**Problem requirements:** With the records in front of you, set every one of them down exactly.

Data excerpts
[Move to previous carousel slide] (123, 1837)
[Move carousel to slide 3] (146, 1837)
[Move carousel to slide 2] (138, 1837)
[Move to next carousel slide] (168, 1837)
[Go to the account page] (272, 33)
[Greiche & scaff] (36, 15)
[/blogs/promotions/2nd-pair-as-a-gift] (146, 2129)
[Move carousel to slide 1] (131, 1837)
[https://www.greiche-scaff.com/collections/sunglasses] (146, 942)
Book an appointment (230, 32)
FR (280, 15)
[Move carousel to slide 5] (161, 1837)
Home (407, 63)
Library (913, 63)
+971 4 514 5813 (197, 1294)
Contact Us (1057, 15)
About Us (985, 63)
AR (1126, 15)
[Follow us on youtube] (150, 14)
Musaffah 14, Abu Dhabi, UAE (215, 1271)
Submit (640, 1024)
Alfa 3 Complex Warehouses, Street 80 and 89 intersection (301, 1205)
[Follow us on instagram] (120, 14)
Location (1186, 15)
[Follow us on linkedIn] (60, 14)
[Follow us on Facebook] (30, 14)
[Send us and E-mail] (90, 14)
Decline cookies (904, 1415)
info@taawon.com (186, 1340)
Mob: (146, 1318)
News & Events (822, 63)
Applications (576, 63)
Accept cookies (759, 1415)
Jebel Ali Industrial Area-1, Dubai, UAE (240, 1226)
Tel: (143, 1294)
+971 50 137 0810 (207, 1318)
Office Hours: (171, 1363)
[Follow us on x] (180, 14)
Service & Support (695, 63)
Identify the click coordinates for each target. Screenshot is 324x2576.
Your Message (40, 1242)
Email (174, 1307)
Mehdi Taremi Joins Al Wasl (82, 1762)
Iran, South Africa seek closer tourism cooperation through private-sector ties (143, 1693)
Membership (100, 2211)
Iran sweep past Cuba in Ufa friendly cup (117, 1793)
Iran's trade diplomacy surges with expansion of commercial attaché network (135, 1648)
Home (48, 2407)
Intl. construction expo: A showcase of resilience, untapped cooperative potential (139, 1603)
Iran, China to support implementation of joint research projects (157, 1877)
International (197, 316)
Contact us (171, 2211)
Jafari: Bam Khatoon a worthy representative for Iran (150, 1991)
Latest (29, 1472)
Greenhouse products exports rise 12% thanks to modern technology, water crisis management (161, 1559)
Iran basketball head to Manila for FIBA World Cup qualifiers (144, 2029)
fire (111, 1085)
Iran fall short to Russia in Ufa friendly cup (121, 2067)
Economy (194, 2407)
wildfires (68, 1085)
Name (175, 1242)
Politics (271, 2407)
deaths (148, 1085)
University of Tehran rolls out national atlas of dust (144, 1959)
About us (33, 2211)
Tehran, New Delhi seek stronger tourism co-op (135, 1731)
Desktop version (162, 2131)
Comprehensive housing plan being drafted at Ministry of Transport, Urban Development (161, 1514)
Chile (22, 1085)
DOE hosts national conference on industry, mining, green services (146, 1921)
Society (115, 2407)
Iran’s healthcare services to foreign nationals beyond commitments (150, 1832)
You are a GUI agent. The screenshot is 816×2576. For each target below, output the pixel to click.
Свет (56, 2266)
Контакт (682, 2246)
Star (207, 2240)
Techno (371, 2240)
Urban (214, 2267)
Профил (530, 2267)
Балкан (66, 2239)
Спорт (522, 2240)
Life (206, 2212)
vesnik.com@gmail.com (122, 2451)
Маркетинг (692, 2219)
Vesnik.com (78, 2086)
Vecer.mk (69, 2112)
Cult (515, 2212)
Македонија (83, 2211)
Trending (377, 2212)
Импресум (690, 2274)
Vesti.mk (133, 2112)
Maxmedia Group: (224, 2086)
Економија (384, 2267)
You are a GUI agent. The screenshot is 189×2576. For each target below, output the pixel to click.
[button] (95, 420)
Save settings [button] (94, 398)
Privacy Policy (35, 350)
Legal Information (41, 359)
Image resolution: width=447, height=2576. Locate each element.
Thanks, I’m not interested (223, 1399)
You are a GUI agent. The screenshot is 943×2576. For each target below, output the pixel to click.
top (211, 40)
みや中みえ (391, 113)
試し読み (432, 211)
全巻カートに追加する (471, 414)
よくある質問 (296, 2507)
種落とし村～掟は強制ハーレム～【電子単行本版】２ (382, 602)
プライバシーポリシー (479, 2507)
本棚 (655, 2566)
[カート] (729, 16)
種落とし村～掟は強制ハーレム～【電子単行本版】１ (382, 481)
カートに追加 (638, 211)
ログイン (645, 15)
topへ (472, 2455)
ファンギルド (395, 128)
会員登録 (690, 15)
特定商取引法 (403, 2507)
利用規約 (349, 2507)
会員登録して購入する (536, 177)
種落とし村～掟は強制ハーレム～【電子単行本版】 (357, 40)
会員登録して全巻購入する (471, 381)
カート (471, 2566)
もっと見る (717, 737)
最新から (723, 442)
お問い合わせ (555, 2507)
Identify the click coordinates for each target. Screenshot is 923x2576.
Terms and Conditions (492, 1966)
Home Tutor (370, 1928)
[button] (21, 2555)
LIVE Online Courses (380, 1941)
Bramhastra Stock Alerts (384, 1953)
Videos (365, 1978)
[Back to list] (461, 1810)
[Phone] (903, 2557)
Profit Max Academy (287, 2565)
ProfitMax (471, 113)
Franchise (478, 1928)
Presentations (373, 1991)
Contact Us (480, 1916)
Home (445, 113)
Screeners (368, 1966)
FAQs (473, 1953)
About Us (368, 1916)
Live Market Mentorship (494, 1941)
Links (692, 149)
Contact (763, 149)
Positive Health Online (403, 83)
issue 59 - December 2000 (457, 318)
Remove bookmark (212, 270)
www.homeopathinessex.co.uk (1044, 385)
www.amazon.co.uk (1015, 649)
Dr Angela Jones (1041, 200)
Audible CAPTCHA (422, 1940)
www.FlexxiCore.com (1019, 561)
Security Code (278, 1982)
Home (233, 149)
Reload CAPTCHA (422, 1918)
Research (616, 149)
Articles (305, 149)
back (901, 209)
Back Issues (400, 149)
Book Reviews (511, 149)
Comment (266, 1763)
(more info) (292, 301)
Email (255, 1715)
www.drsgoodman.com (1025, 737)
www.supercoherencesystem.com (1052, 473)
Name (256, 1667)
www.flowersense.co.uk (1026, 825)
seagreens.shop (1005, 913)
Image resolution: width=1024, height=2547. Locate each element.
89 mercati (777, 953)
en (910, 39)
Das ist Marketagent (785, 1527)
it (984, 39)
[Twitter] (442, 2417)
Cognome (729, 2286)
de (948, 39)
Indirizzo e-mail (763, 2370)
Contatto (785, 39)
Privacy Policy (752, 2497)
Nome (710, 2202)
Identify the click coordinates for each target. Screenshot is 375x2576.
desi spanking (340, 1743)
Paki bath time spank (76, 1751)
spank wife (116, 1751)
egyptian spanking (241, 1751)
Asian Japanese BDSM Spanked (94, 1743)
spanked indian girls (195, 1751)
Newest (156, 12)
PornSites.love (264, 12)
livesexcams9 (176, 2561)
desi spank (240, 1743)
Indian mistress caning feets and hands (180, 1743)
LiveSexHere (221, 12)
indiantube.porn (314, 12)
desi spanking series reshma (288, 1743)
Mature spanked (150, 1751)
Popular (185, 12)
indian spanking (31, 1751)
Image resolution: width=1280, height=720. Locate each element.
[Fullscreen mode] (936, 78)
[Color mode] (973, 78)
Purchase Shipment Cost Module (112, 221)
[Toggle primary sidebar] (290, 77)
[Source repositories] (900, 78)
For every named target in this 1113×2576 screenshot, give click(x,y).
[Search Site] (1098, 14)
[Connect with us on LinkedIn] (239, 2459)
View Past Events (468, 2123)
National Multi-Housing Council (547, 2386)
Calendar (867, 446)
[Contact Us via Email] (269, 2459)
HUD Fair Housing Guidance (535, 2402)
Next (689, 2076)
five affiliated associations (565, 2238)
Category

**Answer to this exercise:**
[Move to previous carousel slide] (123, 1837)
[Move carousel to slide 3] (146, 1837)
[Move carousel to slide 2] (138, 1837)
[Move to next carousel slide] (168, 1837)
[Go to the account page] (272, 33)
[Greiche & scaff] (36, 15)
[/blogs/promotions/2nd-pair-as-a-gift] (146, 2129)
[Move carousel to slide 1] (131, 1837)
[https://www.greiche-scaff.com/collections/sunglasses] (146, 942)
Book an appointment (230, 32)
FR (280, 15)
[Move carousel to slide 5] (161, 1837)
Home (407, 63)
Library (913, 63)
+971 4 514 5813 (197, 1294)
Contact Us (1057, 15)
About Us (985, 63)
AR (1126, 15)
[Follow us on youtube] (150, 14)
Musaffah 14, Abu Dhabi, UAE (215, 1271)
Submit (640, 1024)
Alfa 3 Complex Warehouses, Street 80 and 89 intersection (301, 1205)
[Follow us on instagram] (120, 14)
Location (1186, 15)
[Follow us on linkedIn] (60, 14)
[Follow us on Facebook] (30, 14)
[Send us and E-mail] (90, 14)
Decline cookies (904, 1415)
info@taawon.com (186, 1340)
Mob: (146, 1318)
News & Events (822, 63)
Applications (576, 63)
Accept cookies (759, 1415)
Jebel Ali Industrial Area-1, Dubai, UAE (240, 1226)
Tel: (143, 1294)
+971 50 137 0810 (207, 1318)
Office Hours: (171, 1363)
[Follow us on x] (180, 14)
Service & Support (695, 63)
Identify the click coordinates for each target. Screenshot is 324x2576.
Your Message (40, 1242)
Email (174, 1307)
Mehdi Taremi Joins Al Wasl (82, 1762)
Iran, South Africa seek closer tourism cooperation through private-sector ties (143, 1693)
Membership (100, 2211)
Iran sweep past Cuba in Ufa friendly cup (117, 1793)
Iran's trade diplomacy surges with expansion of commercial attaché network (135, 1648)
Home (48, 2407)
Intl. construction expo: A showcase of resilience, untapped cooperative potential (139, 1603)
Iran, China to support implementation of joint research projects (157, 1877)
International (197, 316)
Contact us (171, 2211)
Jafari: Bam Khatoon a worthy representative for Iran (150, 1991)
Latest (29, 1472)
Greenhouse products exports rise 12% thanks to modern technology, water crisis management (161, 1559)
Iran basketball head to Manila for FIBA World Cup qualifiers (144, 2029)
fire (111, 1085)
Iran fall short to Russia in Ufa friendly cup (121, 2067)
Economy (194, 2407)
wildfires (68, 1085)
Name (175, 1242)
Politics (271, 2407)
deaths (148, 1085)
University of Tehran rolls out national atlas of dust (144, 1959)
About us (33, 2211)
Tehran, New Delhi seek stronger tourism co-op (135, 1731)
Desktop version (162, 2131)
Comprehensive housing plan being drafted at Ministry of Transport, Urban Development (161, 1514)
Chile (22, 1085)
DOE hosts national conference on industry, mining, green services (146, 1921)
Society (115, 2407)
Iran’s healthcare services to foreign nationals beyond commitments (150, 1832)
You are a GUI agent. The screenshot is 816×2576. For each target below, output the pixel to click.
Свет (56, 2266)
Контакт (682, 2246)
Star (207, 2240)
Techno (371, 2240)
Urban (214, 2267)
Профил (530, 2267)
Балкан (66, 2239)
Спорт (522, 2240)
Life (206, 2212)
vesnik.com@gmail.com (122, 2451)
Маркетинг (692, 2219)
Vesnik.com (78, 2086)
Vecer.mk (69, 2112)
Cult (515, 2212)
Македонија (83, 2211)
Trending (377, 2212)
Импресум (690, 2274)
Vesti.mk (133, 2112)
Maxmedia Group: (224, 2086)
Економија (384, 2267)
You are a GUI agent. The screenshot is 189×2576. For each target below, output the pixel to click.
[button] (95, 420)
Save settings [button] (94, 398)
Privacy Policy (35, 350)
Legal Information (41, 359)
Image resolution: width=447, height=2576. Locate each element.
Thanks, I’m not interested (223, 1399)
You are a GUI agent. The screenshot is 943×2576. For each target below, output the pixel to click.
top (211, 40)
みや中みえ (391, 113)
試し読み (432, 211)
全巻カートに追加する (471, 414)
よくある質問 (296, 2507)
種落とし村～掟は強制ハーレム～【電子単行本版】２ (382, 602)
プライバシーポリシー (479, 2507)
本棚 (655, 2566)
[カート] (729, 16)
種落とし村～掟は強制ハーレム～【電子単行本版】１ (382, 481)
カートに追加 (638, 211)
ログイン (645, 15)
topへ (472, 2455)
ファンギルド (395, 128)
会員登録 (690, 15)
特定商取引法 (403, 2507)
利用規約 (349, 2507)
会員登録して購入する (536, 177)
種落とし村～掟は強制ハーレム～【電子単行本版】 (357, 40)
会員登録して全巻購入する (471, 381)
カート (471, 2566)
もっと見る (717, 737)
最新から (723, 442)
お問い合わせ (555, 2507)
Identify the click coordinates for each target. Screenshot is 923x2576.
Terms and Conditions (492, 1966)
Home Tutor (370, 1928)
[button] (21, 2555)
LIVE Online Courses (380, 1941)
Bramhastra Stock Alerts (384, 1953)
Videos (365, 1978)
[Back to list] (461, 1810)
[Phone] (903, 2557)
Profit Max Academy (287, 2565)
ProfitMax (471, 113)
Franchise (478, 1928)
Presentations (373, 1991)
Contact Us (480, 1916)
Home (445, 113)
Screeners (368, 1966)
FAQs (473, 1953)
About Us (368, 1916)
Live Market Mentorship (494, 1941)
Links (692, 149)
Contact (763, 149)
Positive Health Online (403, 83)
issue 59 - December 2000 (457, 318)
Remove bookmark (212, 270)
www.homeopathinessex.co.uk (1044, 385)
www.amazon.co.uk (1015, 649)
Dr Angela Jones (1041, 200)
Audible CAPTCHA (422, 1940)
www.FlexxiCore.com (1019, 561)
Security Code (278, 1982)
Home (233, 149)
Reload CAPTCHA (422, 1918)
Research (616, 149)
Articles (305, 149)
back (901, 209)
Back Issues (400, 149)
Book Reviews (511, 149)
Comment (266, 1763)
(more info) (292, 301)
Email (255, 1715)
www.drsgoodman.com (1025, 737)
www.supercoherencesystem.com (1052, 473)
Name (256, 1667)
www.flowersense.co.uk (1026, 825)
seagreens.shop (1005, 913)
Image resolution: width=1024, height=2547. Locate each element.
89 mercati (777, 953)
en (910, 39)
Das ist Marketagent (785, 1527)
it (984, 39)
[Twitter] (442, 2417)
Cognome (729, 2286)
de (948, 39)
Indirizzo e-mail (763, 2370)
Contatto (785, 39)
Privacy Policy (752, 2497)
Nome (710, 2202)
Identify the click coordinates for each target. Screenshot is 375x2576.
desi spanking (340, 1743)
Paki bath time spank (76, 1751)
spank wife (116, 1751)
egyptian spanking (241, 1751)
Asian Japanese BDSM Spanked (94, 1743)
spanked indian girls (195, 1751)
Newest (156, 12)
PornSites.love (264, 12)
livesexcams9 (176, 2561)
desi spank (240, 1743)
Indian mistress caning feets and hands (180, 1743)
LiveSexHere (221, 12)
indiantube.porn (314, 12)
desi spanking series reshma (288, 1743)
Mature spanked (150, 1751)
Popular (185, 12)
indian spanking (31, 1751)
Image resolution: width=1280, height=720. Locate each element.
[Fullscreen mode] (936, 78)
[Color mode] (973, 78)
Purchase Shipment Cost Module (112, 221)
[Toggle primary sidebar] (290, 77)
[Source repositories] (900, 78)
For every named target in this 1113×2576 screenshot, give click(x,y).
[Search Site] (1098, 14)
[Connect with us on LinkedIn] (239, 2459)
View Past Events (468, 2123)
National Multi-Housing Council (547, 2386)
Calendar (867, 446)
[Contact Us via Email] (269, 2459)
HUD Fair Housing Guidance (535, 2402)
Next (689, 2076)
five affiliated associations (565, 2238)
Category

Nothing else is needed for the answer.